Le 5 juin prochain les suisses votent sur le revenu de base inconditionnel, soit l’octroi d’un revenu de 2'500.- par personne et 625.- par enfant. Ceci signifie un revenu global de 6'250.- pour une famille de 4 enfants, sans devoir travailler. Jackpot. Que rêver de mieux en matière d’indépendance financière ?
Recevoir un revenu fixe tous les mois sans devoir travailler c’est ce que cherche tout futur rentier. L’opportunité offerte par cette initiative populaire est donc un véritable cadeau pour tous ceux qui cherchent à acquérir l’indépendance financière. Imaginez le coup d’accélérateur énorme que cela représente. On pourrait pratiquement arrêter de travailler immédiatement, sans même devoir économiser et faire fructifier son argent en bourse. Si la rente proposée n’est malgré tout pas suffisante il suffirait de partir vivre sous d’autres cieux où le coût de la vie est moins chère, comme par exemple le Portugal, la Croatie, le Costa Rica, etc.
Tout ceci est bien beau... trop beau même. Mais alors, où est-ce que ça merde ?
Le problème c’est que justement tout ceci s’obtient sans effort, intégralement offert sur un plateau par l’Etat. Ceux qui me suivent régulièrement savent que la quête de l’indépendance financière est une voie paradoxale. Elle implique de travailler pour être tranquille plus tard. Elle implique également d’être à la fois en faveur du capitalisme, tout en voulant s’en libérer.
A moins d'hériter ou de gagner au loto, on ne peut pas devenir rentier avec de l’argent qui tombe du ciel. Ce serait trop facile. Cela signifierait que n’importe qui peut le devenir sans effort. Et pourtant il faut bien qu’à un moment donné certains d’entre nous aillent au labeur pour faire tourner la société.

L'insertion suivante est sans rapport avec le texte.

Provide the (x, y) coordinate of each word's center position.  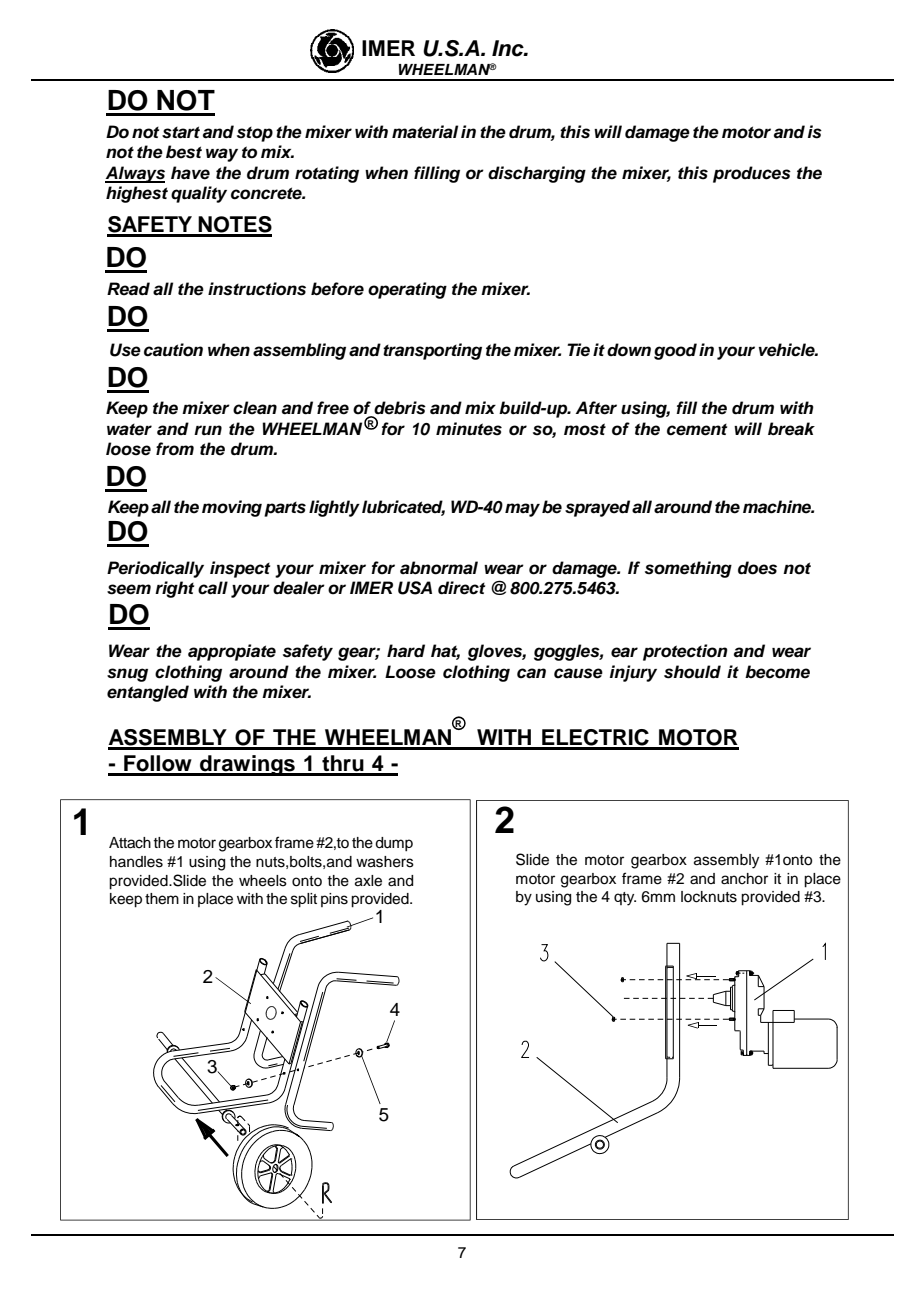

En travaillant pour économiser puis en plaçant cet argent sur des entreprises qui génèrent des profits on permet à la société de continuer à prospérer.
Donner de l’argent sans aucune contrepartie, cela signifie au contraire la mort du système. Au début, pendant quelques temps, tout ira bien. Mais rapidement il n’y aura plus personne pour créer de la richesse, plus d’argent pour payer les impôts, plus de personnes qui voudront se former, plus de main d’œuvre pour les entreprises, et au final plus d‘argent, que ce soit pour l'Etat, les entreprises ou les particuliers.
Alors oui, à titre purement égoïste et avec une vision à court terme, on pourrait voter oui à cette initiative. Mais le risque est énorme. Bien plus risqué que d’investir son argent dans des sociétés payeuses de dividendes. C’est le plus sûr moyen de faire faillite, au niveau national.
Ces considérations financières mises à part, on peut aussi se demander d’un strict point de vue personnel quel degré de satisfaction on peut tirer d’une telle démarche. En effet, le chemin vers l’indépendance financière est un parcours initiatique en tant que tel. Il implique de la discipline, de l’abnégation, du courage et de la persévérance. Il comporte des pièges, des embûches, mais aussi des moments de joie et de fierté. Finalement le chemin est autant, si ce n’est plus important que le but. Et lorsqu’on on y est arrivé, on peut être fier de sa réussite, qu’on doit essentiellement aux fruits de son propre travail, pas à celui des autres.
Recevoir de l’argent de l’Etat, sans aucune contrepartie n’est au contraire pas très valorisant. On peut même se demander ce que fera la personne de cet argent qui tombe du ciel. Elle n’a pas été habituée à gérer cette situation, à économiser et à investir. La tentation est alors grande de dilapider le revenu reçu et de se laisser aller. Le rentier en herbe au contraire connaît la valeur de l’argent et sait le faire fructifier. C’est son argent, pour lequel il a durement travaillé. Il saura en profiter, prendre des bons moments, mais il saura aussi ce qu’il faut faire pour que ces bons moments puissent perdurer.
Alors soyons responsables et votons non à cette fausse bonne idée.